Tennessee Civil Justice Act of 2011
The Tennesses Civil Justice Act of 2011 is a tort reform act that applies to all personal injury claims that accrued after October 1, 2011 in the state. The act created a limit of $750,000 on non-economic damages on personal injury claims, which in Tennessee also includes medical malpractice claims. If the injury or loss is found to be "catastrophic in nature" this limit increases to $1,000,000.
The Circuit Court judge stated that the right to a jury trial on liability and damages is fundamental and protected by the constitution of the state. His argument continues that in light of this, if a strict scrutiny analysis is applied to the damages cap, the analysis does not demonstrate a compelling state interest that would override this fundamental and constitutionally protected right. And that because the caps make an arbitrary distinction that creates two separate categories of suffering under two different levels, "the Tort Reform Act also violates the constitutional guarantee of due process and equal protection."
The judge continues, arguing that tort reform is a misnomer for what actually constitutes a reform of the jury system.

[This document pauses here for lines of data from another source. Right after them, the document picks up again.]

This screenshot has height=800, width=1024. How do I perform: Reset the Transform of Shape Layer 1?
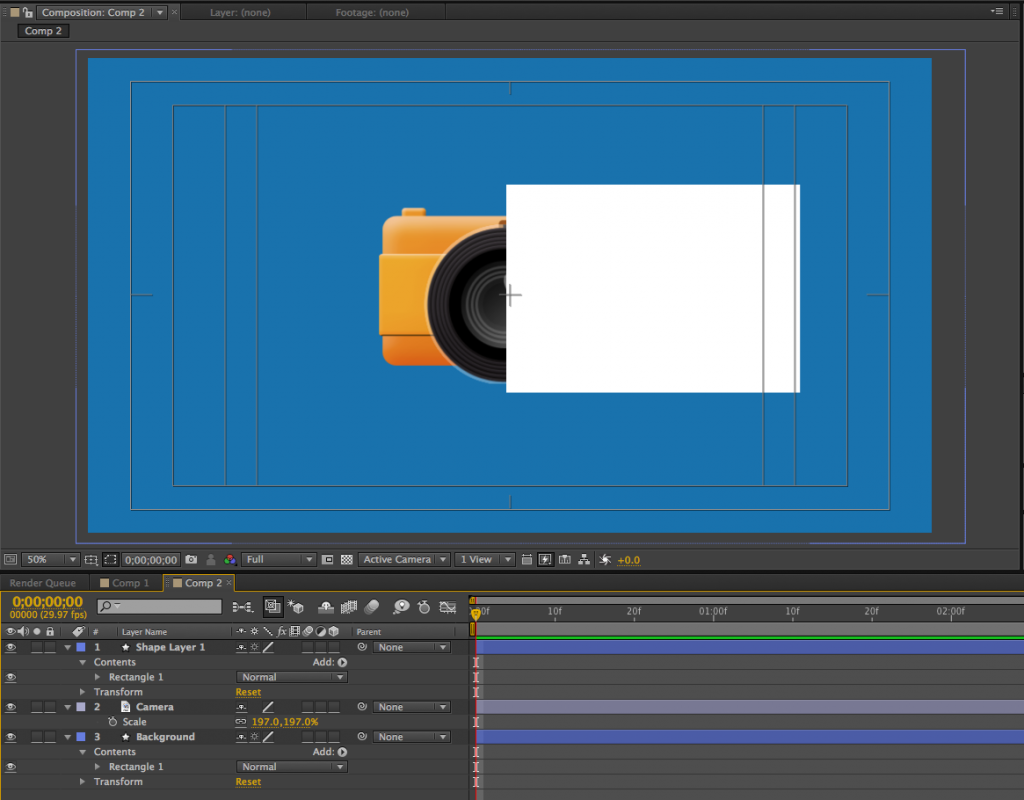click(247, 692)
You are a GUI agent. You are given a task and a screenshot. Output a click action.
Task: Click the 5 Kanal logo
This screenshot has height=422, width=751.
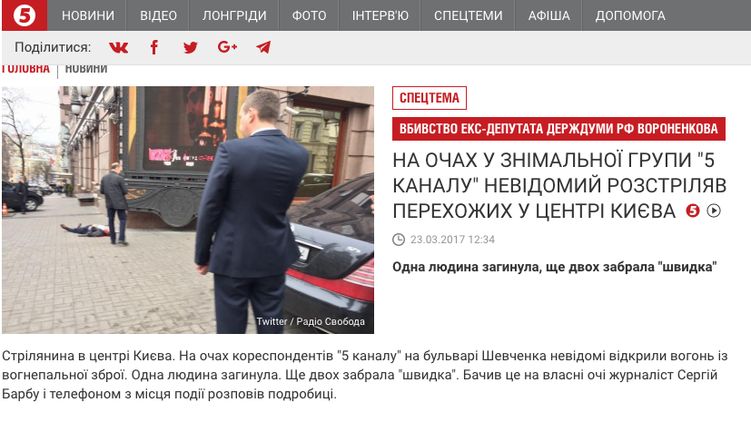(x=24, y=15)
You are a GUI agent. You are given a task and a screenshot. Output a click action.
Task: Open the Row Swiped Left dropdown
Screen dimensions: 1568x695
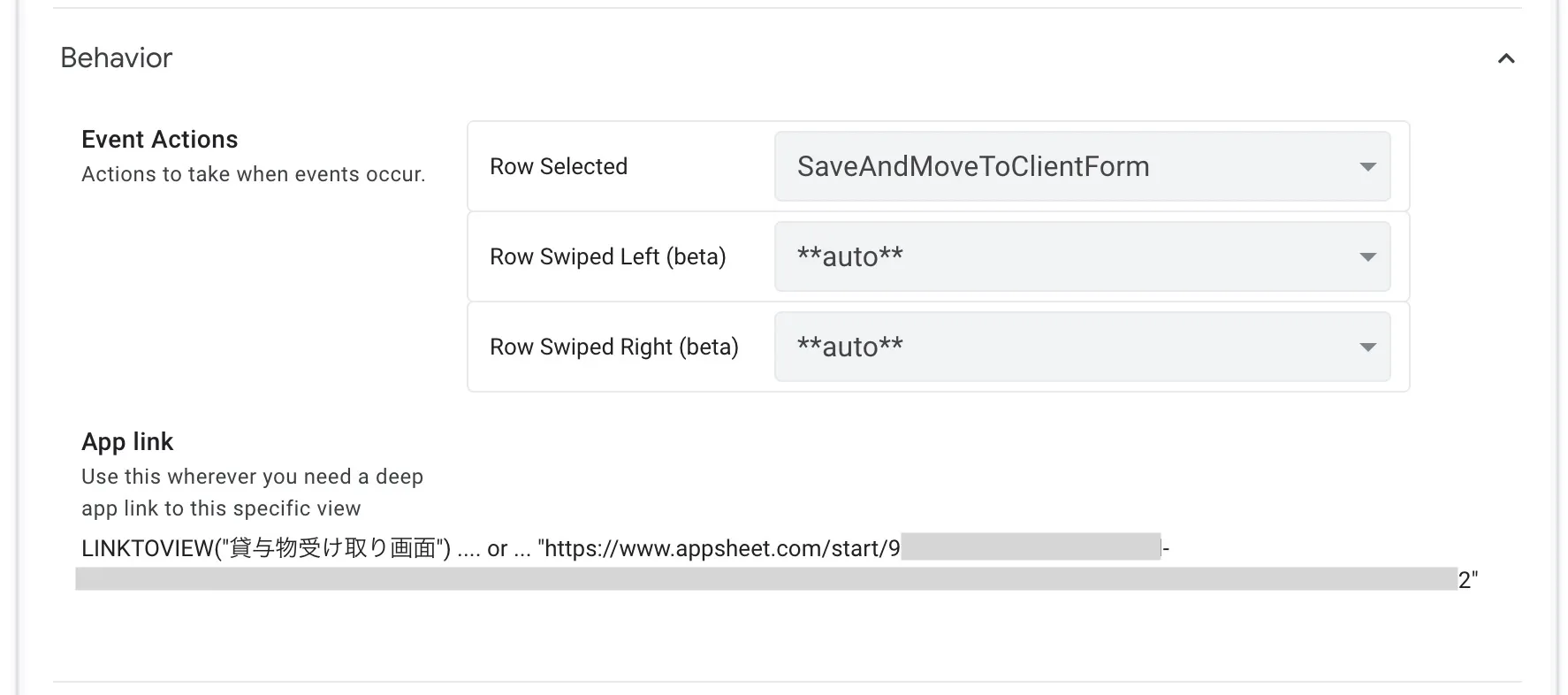pyautogui.click(x=1081, y=256)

No law either in Tennessee or elsewhere has been introduced to change the system of tort law - the duty of one person to act with reasonable care with respect to another person. Rather, the effort both in Tennessee and elsewhere is to limit the recovery by juries in what have been traditionally known as tort, or personal injury cases. If the legislation were to be named properly, then, it would be "jury reform." The sole thrust of the legislation is not to change the law of responsibility between individuals but to limit, and, therefore, express distrust of, juries and their verdicts.